Écrire l'histoire du temps présent

Stéphane Stapinsky

Recension de l'ouvrage suivant: Institut d'histoire du temps présent, Écrire l'histoire du temps présent. En hommage à François Bédarida. Actes de la journée d'étude de l'IHTP, Paris, CNRS, 14 mai 1992, Paris, CNRS Éditions, 1993, 417 p. Une version légèrement remaniée fut publiée dans le numéro 5 des Cahiers d'histoire du Québec au XXe siècle

Pendant longtemps, on a refusé toute légitimité à l'histoire contemporaine.

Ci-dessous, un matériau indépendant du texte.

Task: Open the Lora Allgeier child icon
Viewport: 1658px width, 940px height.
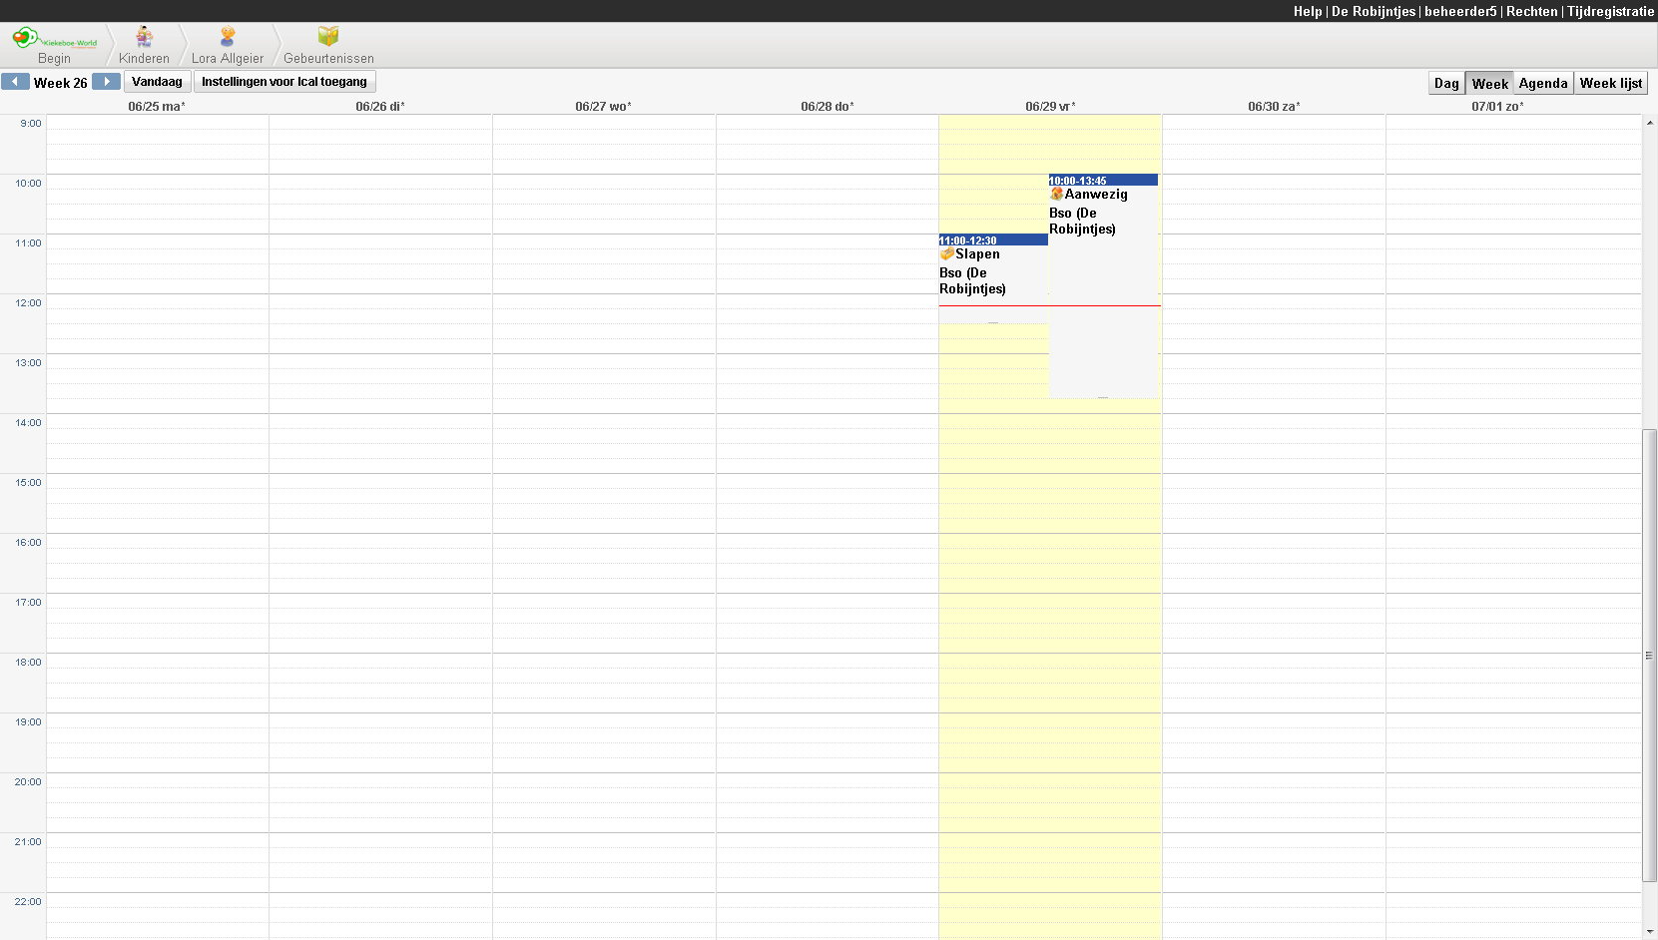Action: 228,38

Le manque d'archives et l'absence d'objectivité de l'explorateur de ces terres encore tièdes étaient invoqués à titre d'arguments. En France, cela s'est même traduit par l'absence de l'histoire récente au sein des grandes institutions comme la Sorbonne. L'école des Annales était elle-même plutôt méfiante vis-à-vis du contemporain. Celui-ci était vu plutôt comme l'apanage, d'une part du journaliste, d'autre part du spécialiste en sciences sociales. Avec les inconvénients qui pouvaient en résulter : le premier n'arrivant pas toujours à se dégager du sens premier des événements, le second étant dépourvu d'un point de vue proprement historien.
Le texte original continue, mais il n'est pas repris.